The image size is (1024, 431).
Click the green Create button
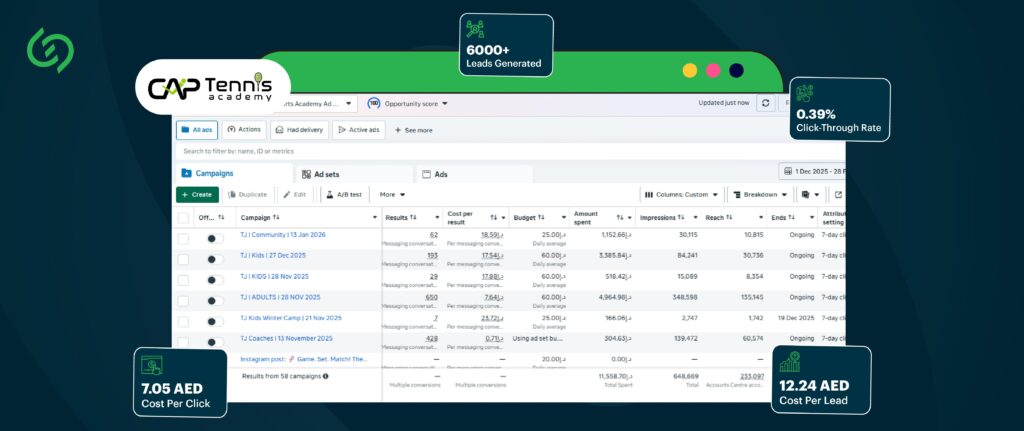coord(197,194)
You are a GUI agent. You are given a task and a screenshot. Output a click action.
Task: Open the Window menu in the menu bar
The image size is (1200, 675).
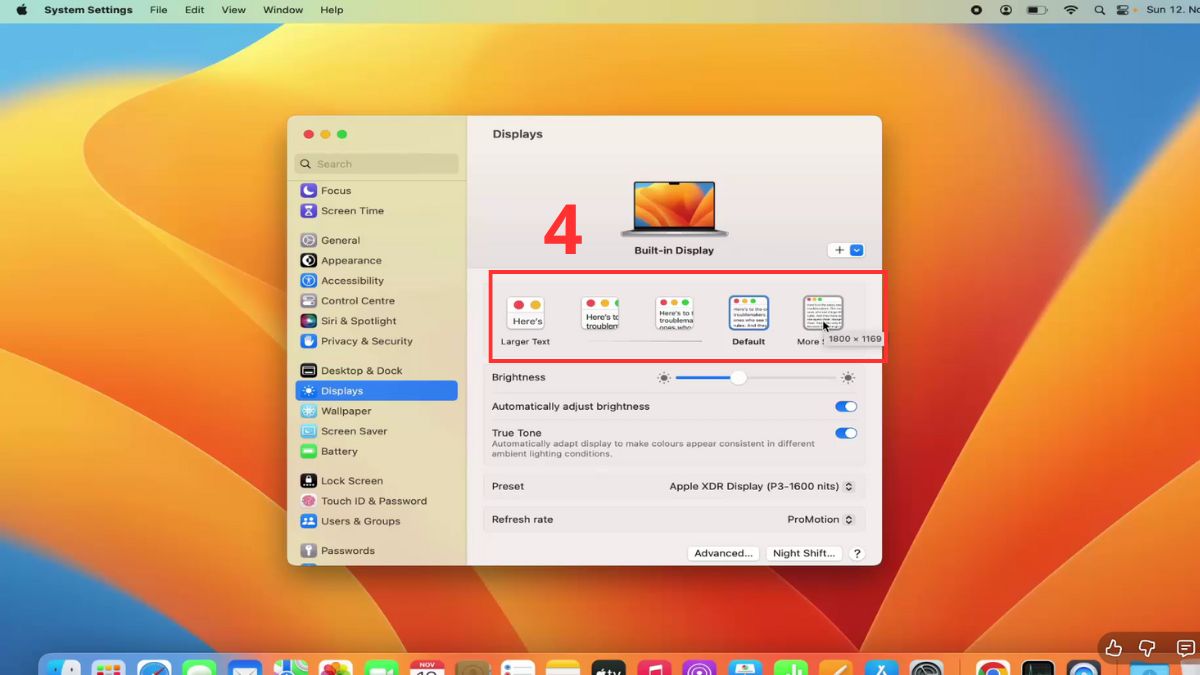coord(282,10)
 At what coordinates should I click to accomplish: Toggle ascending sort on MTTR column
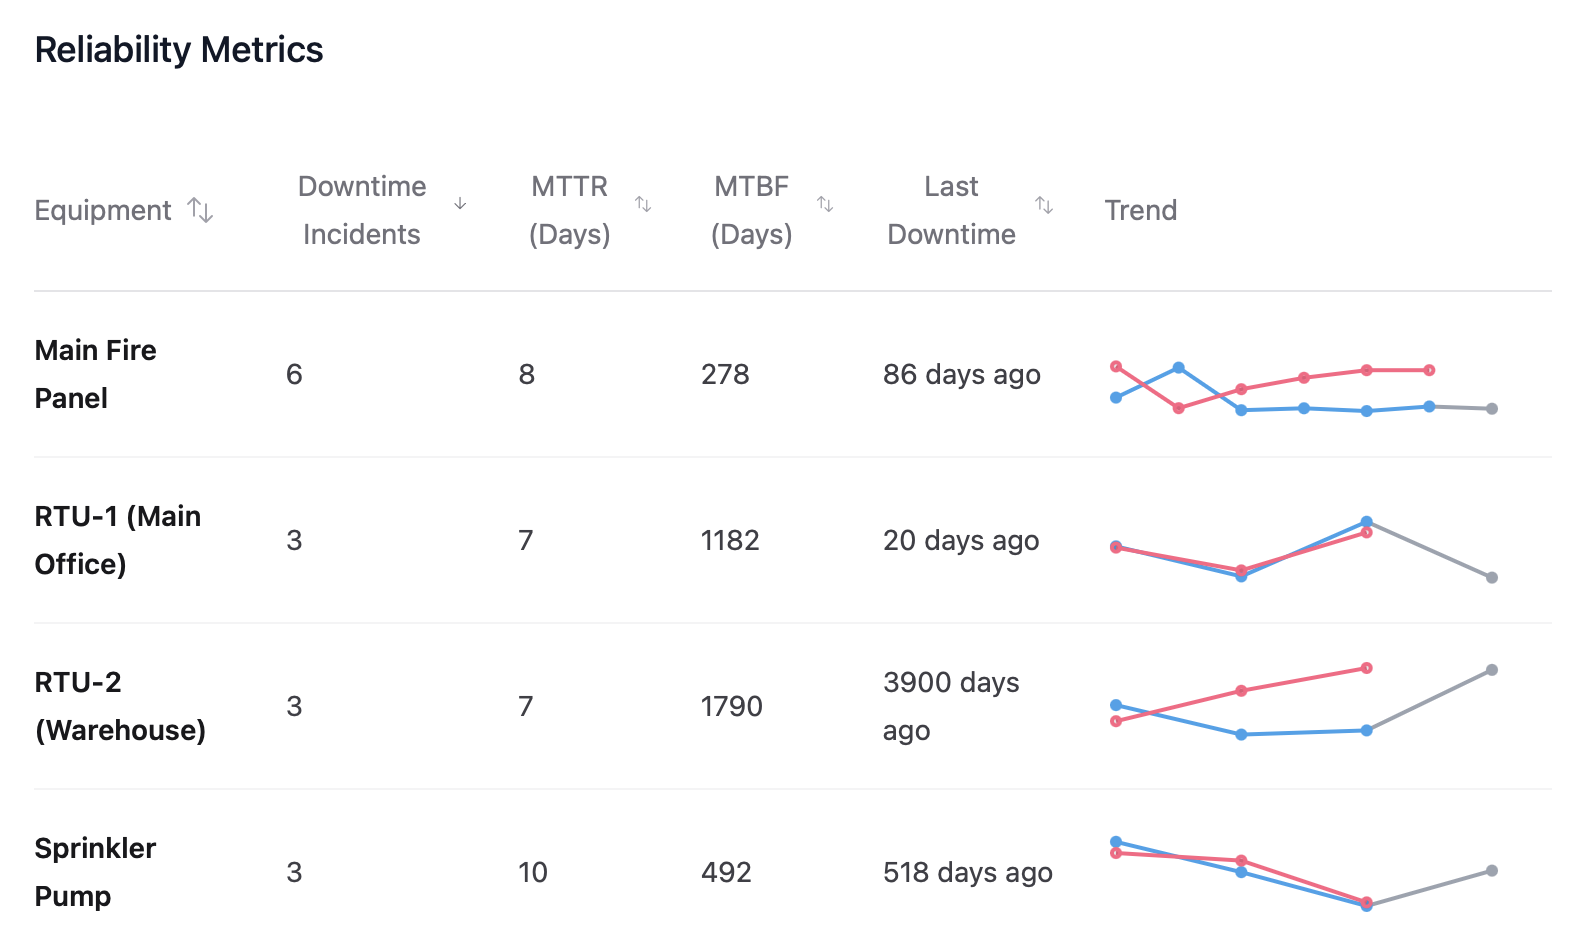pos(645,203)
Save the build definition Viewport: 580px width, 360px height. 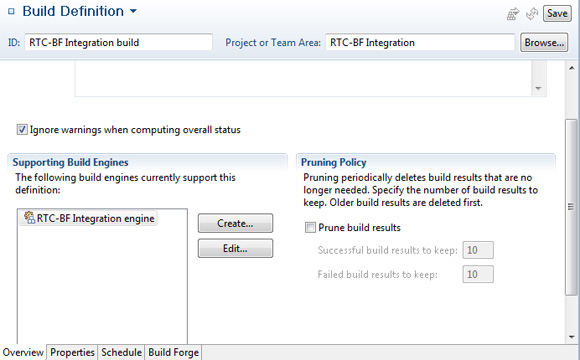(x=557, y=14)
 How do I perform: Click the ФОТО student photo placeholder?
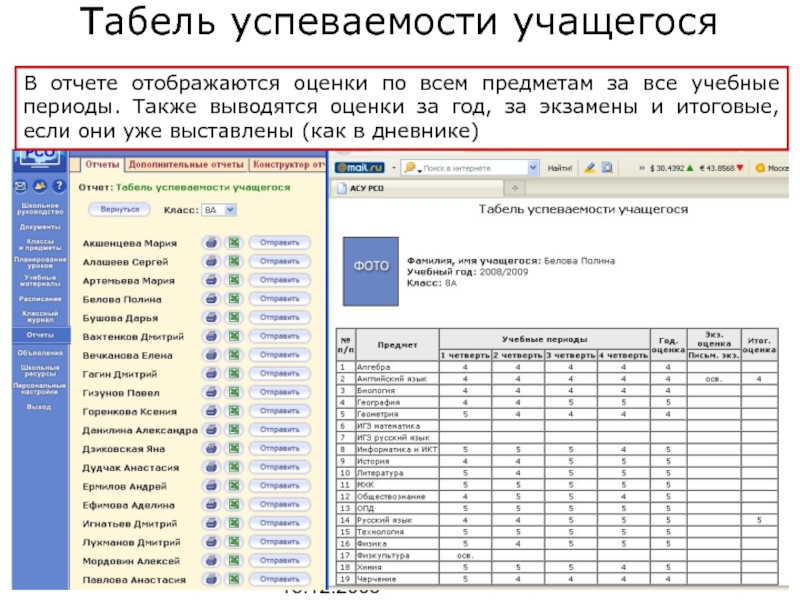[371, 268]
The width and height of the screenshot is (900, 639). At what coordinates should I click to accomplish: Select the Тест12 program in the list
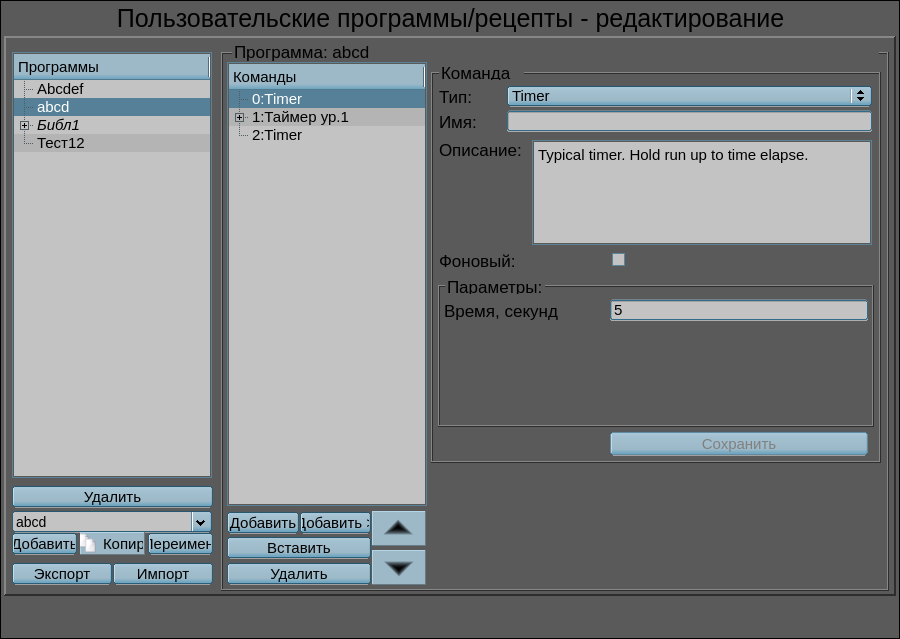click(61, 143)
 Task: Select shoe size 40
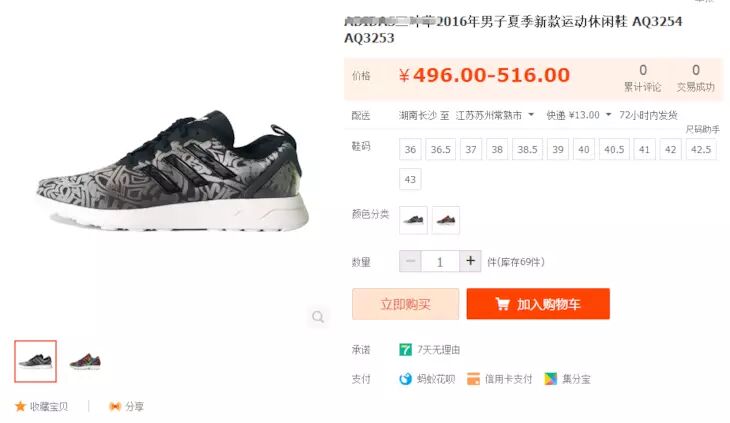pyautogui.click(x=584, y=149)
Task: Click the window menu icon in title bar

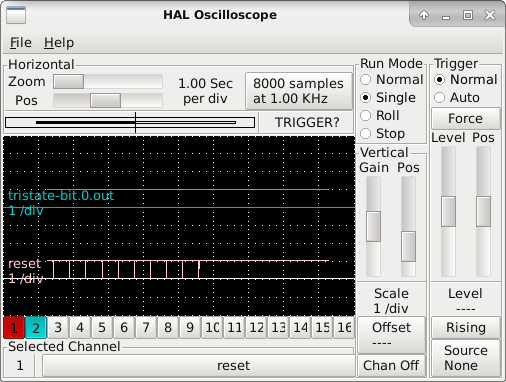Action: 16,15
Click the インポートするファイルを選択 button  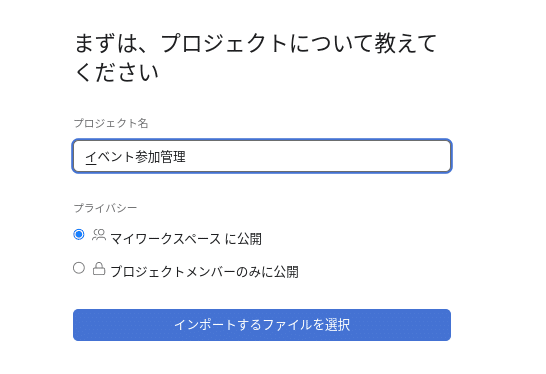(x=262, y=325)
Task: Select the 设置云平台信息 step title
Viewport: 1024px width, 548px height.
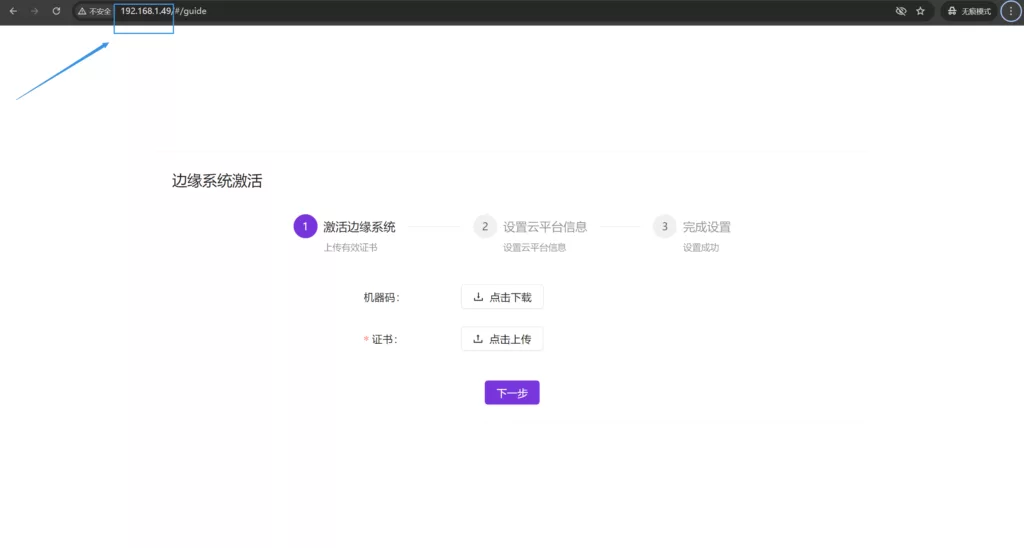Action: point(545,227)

▶ _Written request_: Collect every line of the material that contains the word "should", matching its case exactly, and list those lines.

▶ _Written response_:
 At what coordinates should I click to accomplish: Toggle ascending sort on MTTR column
The width and height of the screenshot is (900, 639). At what coordinates should I click to accomplish: Select the Тест12 program in the list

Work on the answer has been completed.